THE DEATH OF LOUIS XIV
If there’s a delicious hint of irony to Albert Serra’s fifth feature, The Death of Louis XIV, it’s irony of a sort we haven’t yet seen from the 42-year-old Catalan filmmaker. In a shrewd sleight of hand for an artist who’s spent the past ten years acclimating audiences to his willfully perverse re-imaginings of all manner of Western narrative lore, it’s somehow appropriate that this most extravagant of real-life subjects would result in the director’s most classically composed, reverently told film to date. For this is a work, not unlike its predecessor, the Casanova meets Dracula fever dream Story of My Death (2013), pitted in extremis, at the point or otherwise in the throes of the great inevitable––a fate foretold in the film’s very title but affirmed almost immediately via a dramaturgical latticework of delicate furnishings, gossamer fabrics, and richly crepuscular lighting. One needs nary a glimpse of a brittle Jean-Pierre Léaud in the role of France’s longest-reigning leader to sense the specter of death looming over this lush 18th-century set chamber drama.

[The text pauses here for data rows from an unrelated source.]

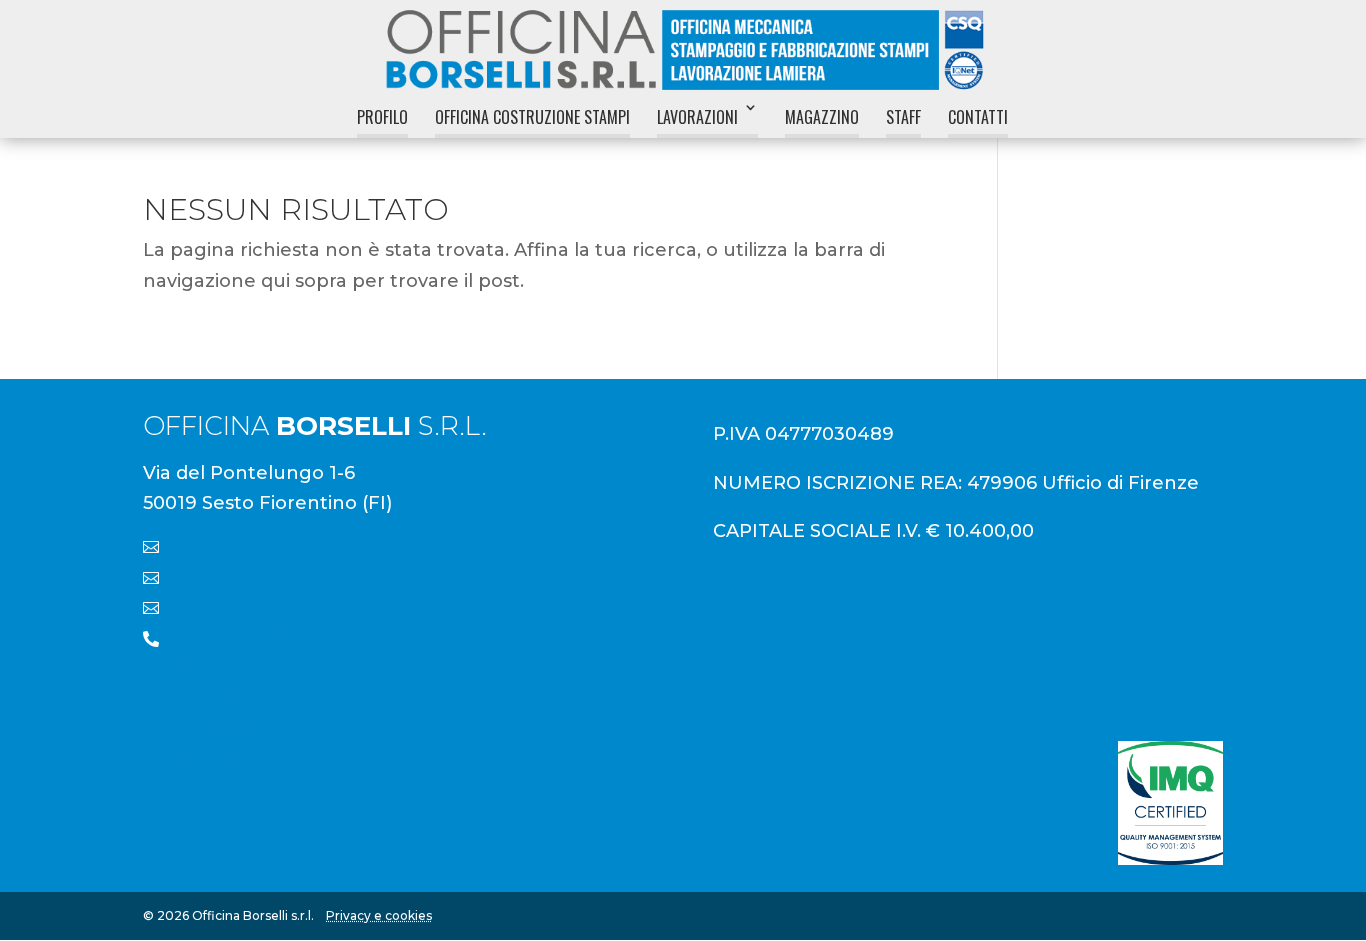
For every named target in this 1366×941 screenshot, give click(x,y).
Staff (903, 117)
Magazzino (822, 117)
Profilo (382, 117)
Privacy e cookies (379, 915)
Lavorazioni (697, 117)
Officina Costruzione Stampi (532, 117)
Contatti (978, 117)
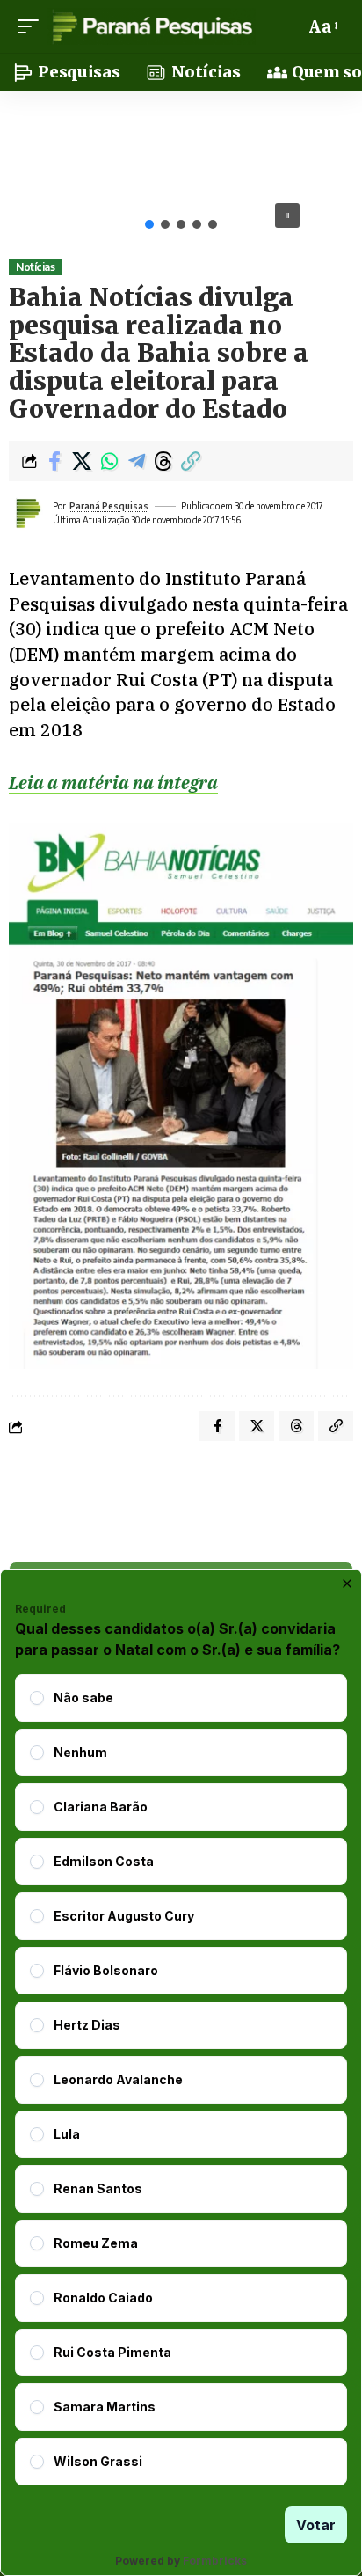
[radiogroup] (181, 2079)
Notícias (35, 267)
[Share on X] (81, 461)
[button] (32, 26)
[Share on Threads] (163, 461)
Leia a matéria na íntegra (113, 782)
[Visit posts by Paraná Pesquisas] (27, 512)
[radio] (37, 1698)
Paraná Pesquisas (108, 506)
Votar (316, 2525)
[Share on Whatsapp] (109, 461)
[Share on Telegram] (136, 461)
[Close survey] (347, 1584)
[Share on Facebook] (54, 461)
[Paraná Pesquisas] (151, 26)
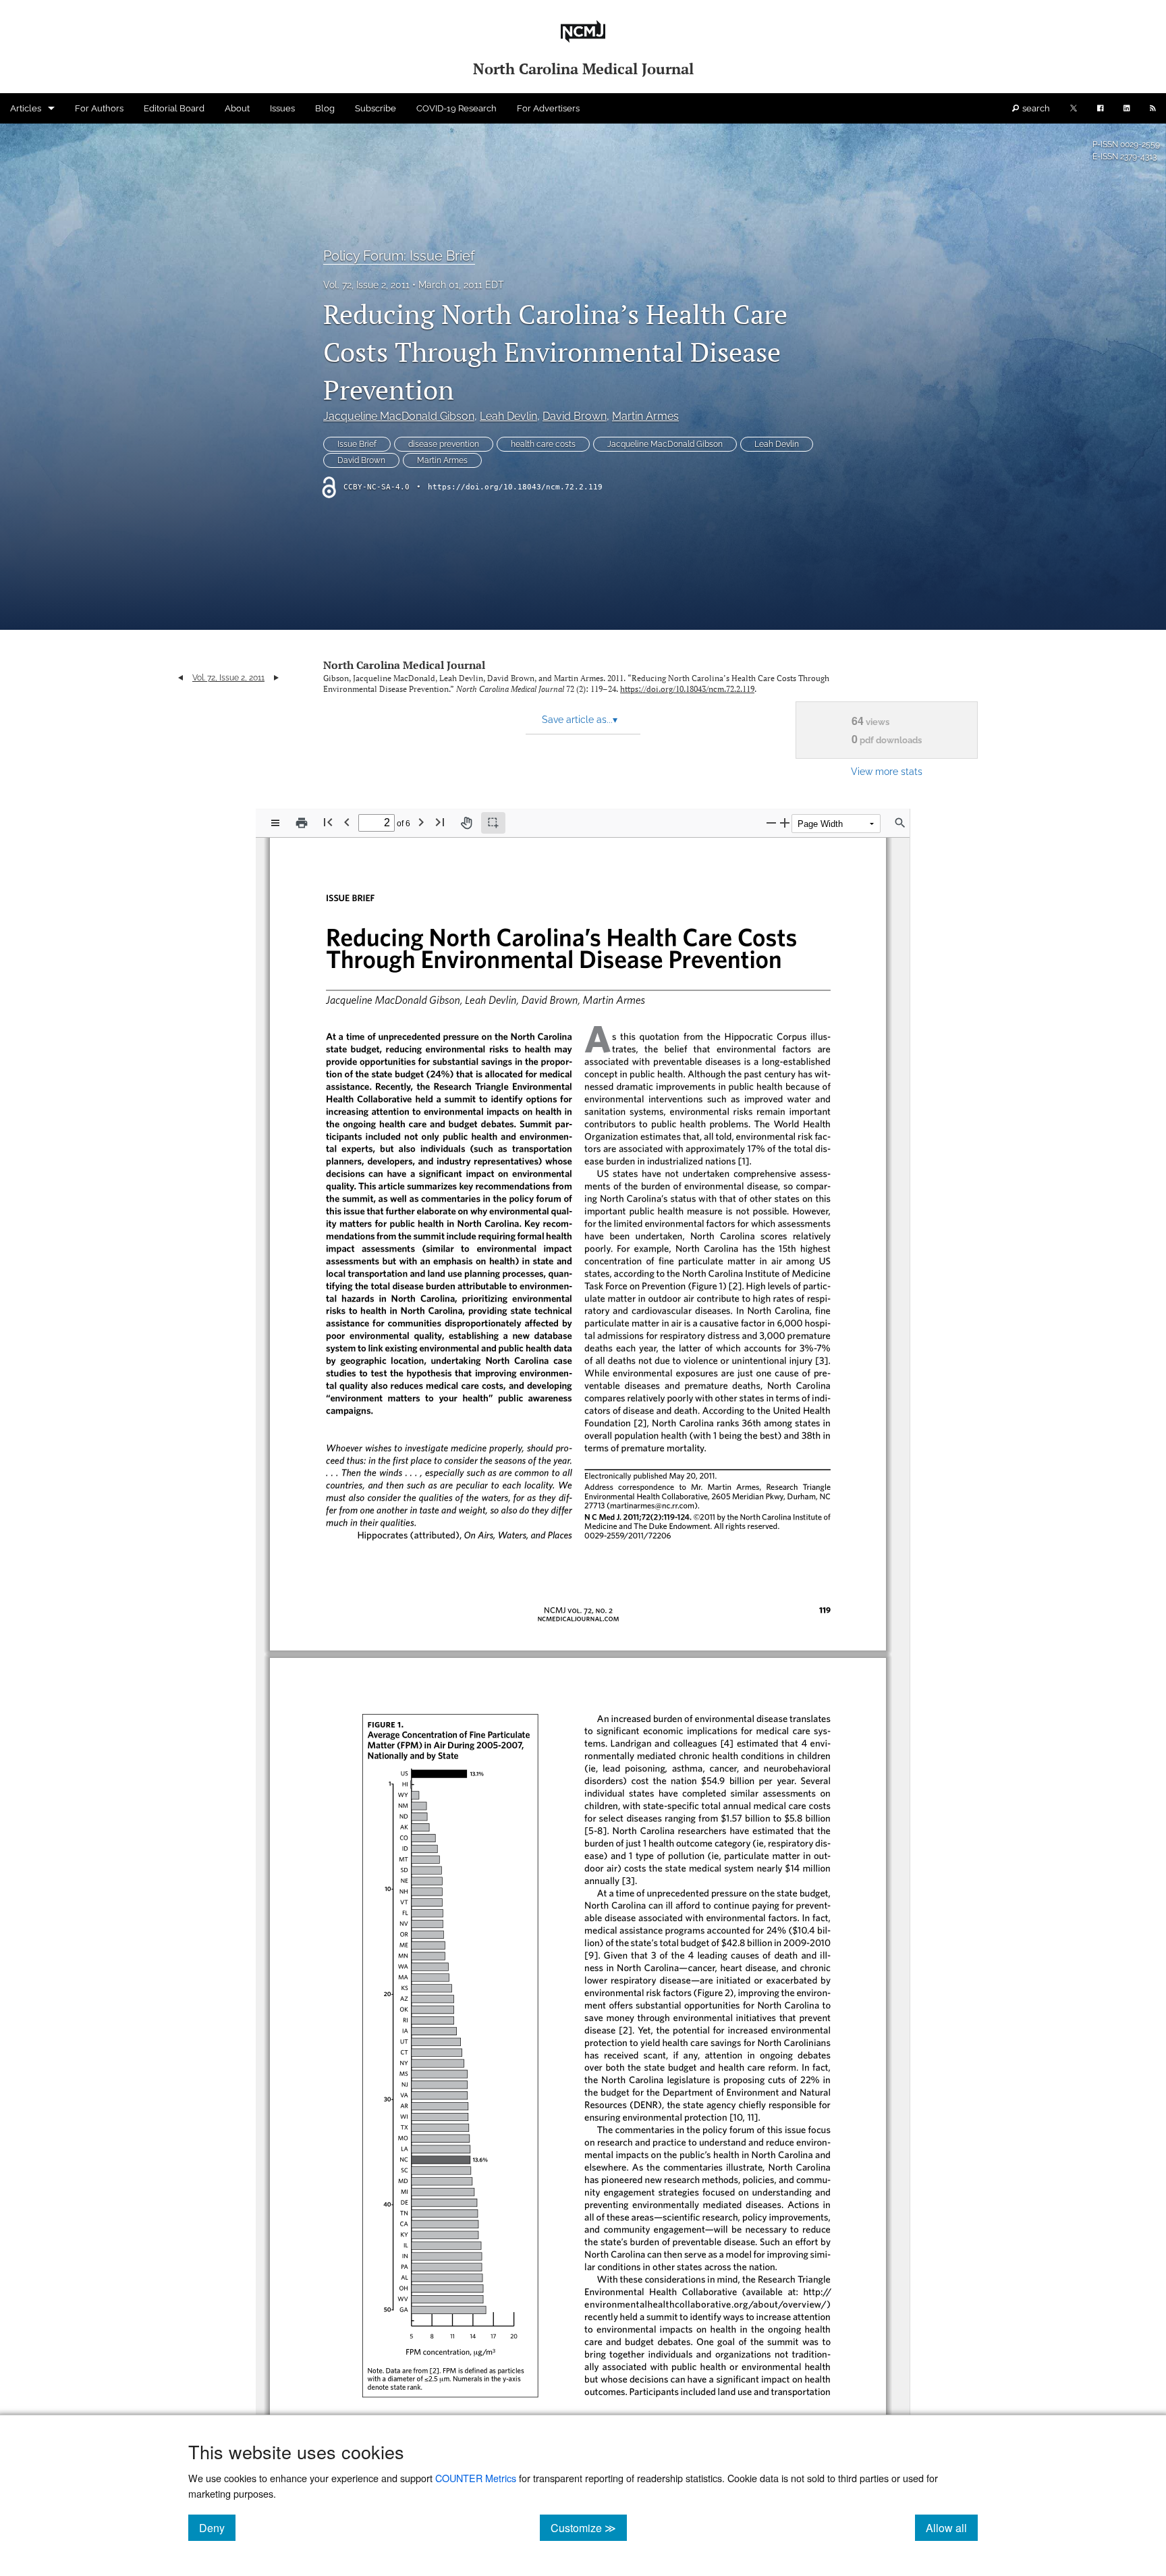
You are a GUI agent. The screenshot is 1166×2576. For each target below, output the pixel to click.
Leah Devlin (508, 416)
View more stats (886, 771)
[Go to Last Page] (440, 821)
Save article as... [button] (579, 719)
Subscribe (375, 108)
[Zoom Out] (771, 822)
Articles (25, 108)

Following a brief introduction in which the Sun King is wheeled through the Gardens of Versailles by a pair of humble valets, the film casually moves inside the palace walls for the remainder of its runtime. When we next meet our aging protagonist, mostly bedridden and surrounded by a cabinet of servants and confidants, he’s awaiting the arrival of a crack medical team from the Sorbonne, beckoned on his behalf by his personal physician Dr. Fagon (Patrick d'Assumçao). The King will be dead in less than 24 days, from cardiac arrhythmia and the ruthless spread of gangrene in his left leg. While visitors and well-wishers look on from an adjacent room and underlings plead at his bedside for increased military resources, Louis lay mostly comatose, mumbling instructions and gingerly moving only to kiss his pet Borzoi hounds. Serra and cinematographer Jonathan Ricquebourg film the King’s slow death with an equally marked patience, in a time-based style that’s become something of a trademark for the director. In this meticulously rendered world, every action, every movement, every word takes on an increased gravitas; even the King’s afternoon spoonful of soft boiled egg is heartily applauded for the effort it takes to bring the utensil toward his magnificently coiffed head. (“Bravo, sire,” the chorus praises.)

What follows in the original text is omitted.